Hi, Sorry you're going through this too - noticed some similarities between your W and my H - low self esteem, searching for personal happiness in other people, not in self, being nasty and selfish - wonder if that's the case with all in this group? I suppose they just have to keep getting nastier, otherwise they might feel guilty about what they are doing? Easier to see us as the enemy, because then they don't have to confront the issues within themselves. Maybe we could have done something different - like you, I searched my brain thinking for things I did or didn't do - but the fact of the matter is that their responses are not healthy, we are not mind readers, and they should have been more forthcoming about unhappiness. I don't know, I am willing to take some blame for problems that my H seems to have had with our relationship (he says it was bad - not through anything I did, but because he didn't feel fulfilled - so he says), but at some point, he decided not to love me. He decided not to nurture his love for me, and he let it die. Then, he filled that space with someone else. I think, like your W, my H will never be happy because he is not addressing the true cause of his unhappiness - issues within himself. I guess that is why we have to let them go, not support them in their decisions, not let them treat us like doormats, we have to let them go so that they feel the full weight of the consequences of their actions.

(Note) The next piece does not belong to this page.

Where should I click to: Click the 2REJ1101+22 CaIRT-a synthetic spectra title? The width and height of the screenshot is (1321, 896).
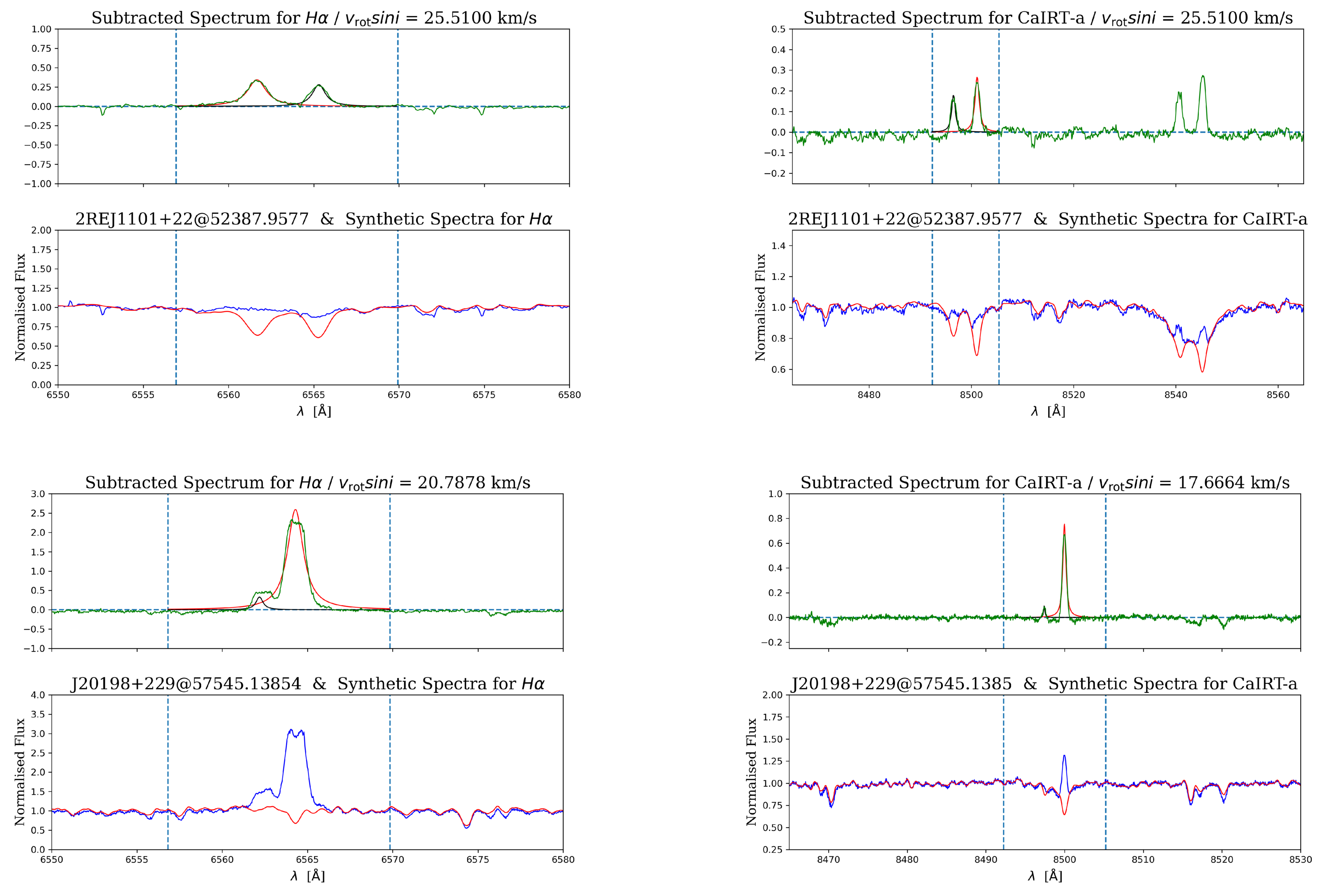(x=1048, y=219)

Have you thought about telling your W that you will only give her enough for the necessities, and if she spends that foolishly on herself, she needs to deal with it? You could buy her gas gift cards and grocery gift cards so she can't spend food and transportation $ on herself? Just a thought.
Me:30
WAH:31
M:5 yrs
Tog:6.5yrs
Baby boy (Jaden) on the way - due in January
Bomb: 5/3/06
D official: 10/12/06
Click on my name to find my old threads - couldn't figure out how to fit them here!

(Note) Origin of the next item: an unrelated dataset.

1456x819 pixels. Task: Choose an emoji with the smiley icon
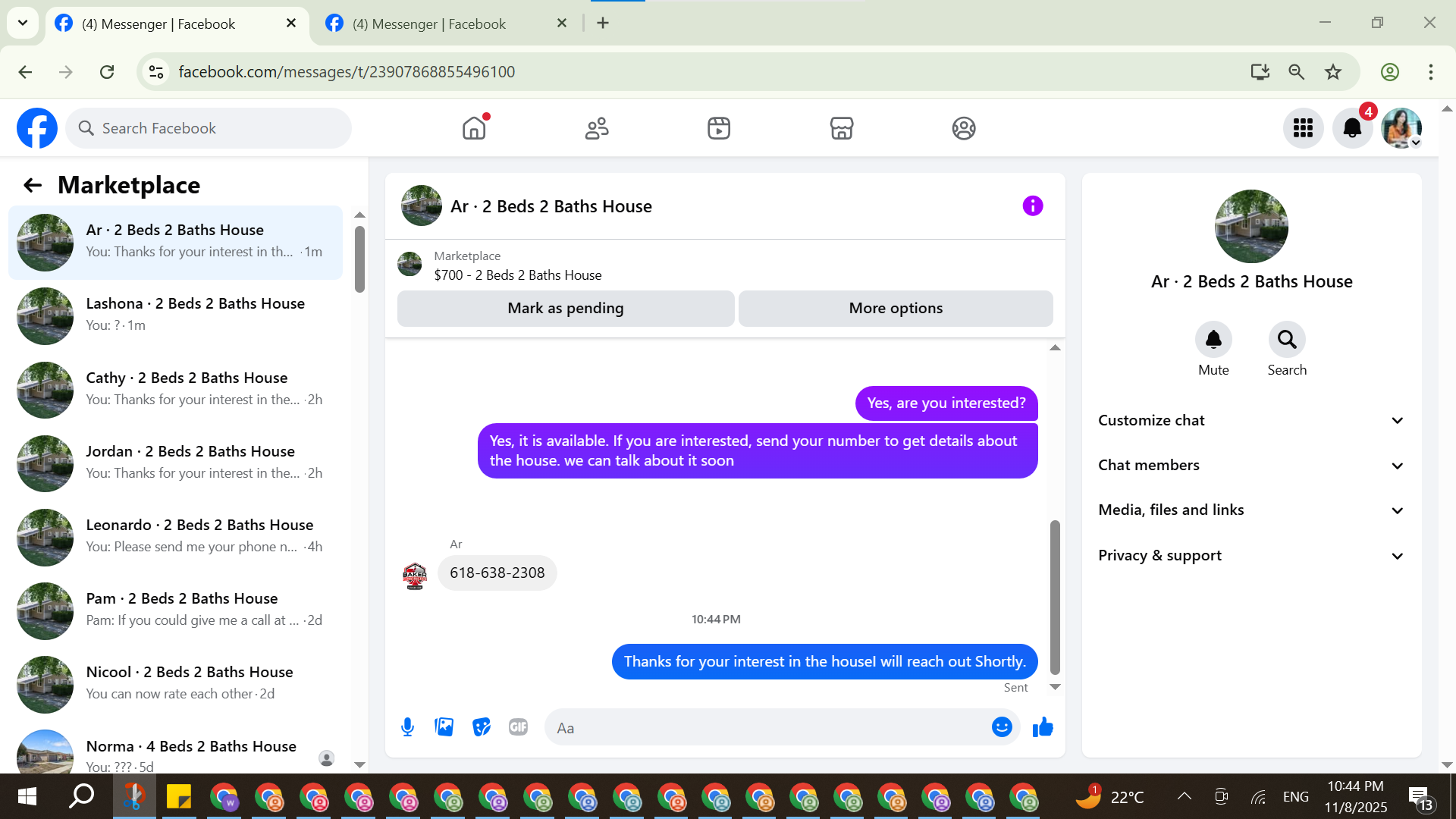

i thought about gift cards, but i'll wait a little while longer, if it continues them i'll have too. i just don't want it to look like a control issue. because its not.

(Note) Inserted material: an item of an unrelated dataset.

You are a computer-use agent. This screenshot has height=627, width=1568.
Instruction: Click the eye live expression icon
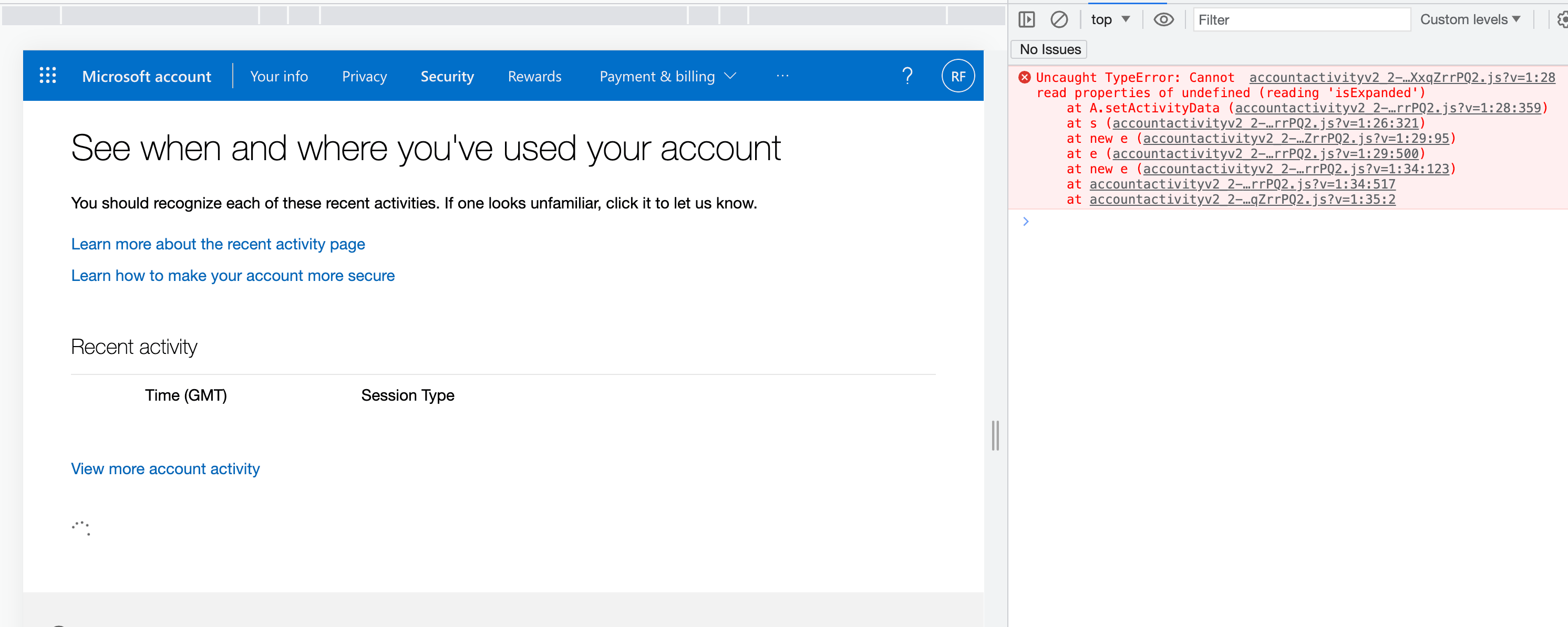(1163, 19)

she acually called me last night, i have had the worst weekend ever, spent it in the ER at the local hospital, not for me but for a very close friend which had a horriable accident. ( he will be ok in a few months ). anyway she calls me: w: i know you have had a very bad few days, but i'm going to make them worse. Me: what are you talking about. ( how can you make it worse is going through my mind ) w: well the kids are at my moms and at my uncles home, i'm on my way to the airport, i'm leaving for 10 days, only my mom knows were i'll be, the kids don't know i'm leaving. me: i see, you and OM are taking a trip w: yes, i don't know what i want right now,or how i feel, and i can't back out of the trip, i also desearve a vacation anyway from everyone. me: speechless , ok bye and we hang up
i did not ask her for any info on were she is going, nor did i ask her to not go, i don't even know why she even bothered to call and tell me???? she should have just gone,i feel that she probably felt like she had to tell me. for what reason i don't know. and for the comment ( i don't know what i want or how i feel ) bullsh**, don't tell me that, if i were going on a 10 day trip, i'd know exactly what i was doing and wanted. all it did was get me upset, i wish she never called to tell me. i would have rather not known.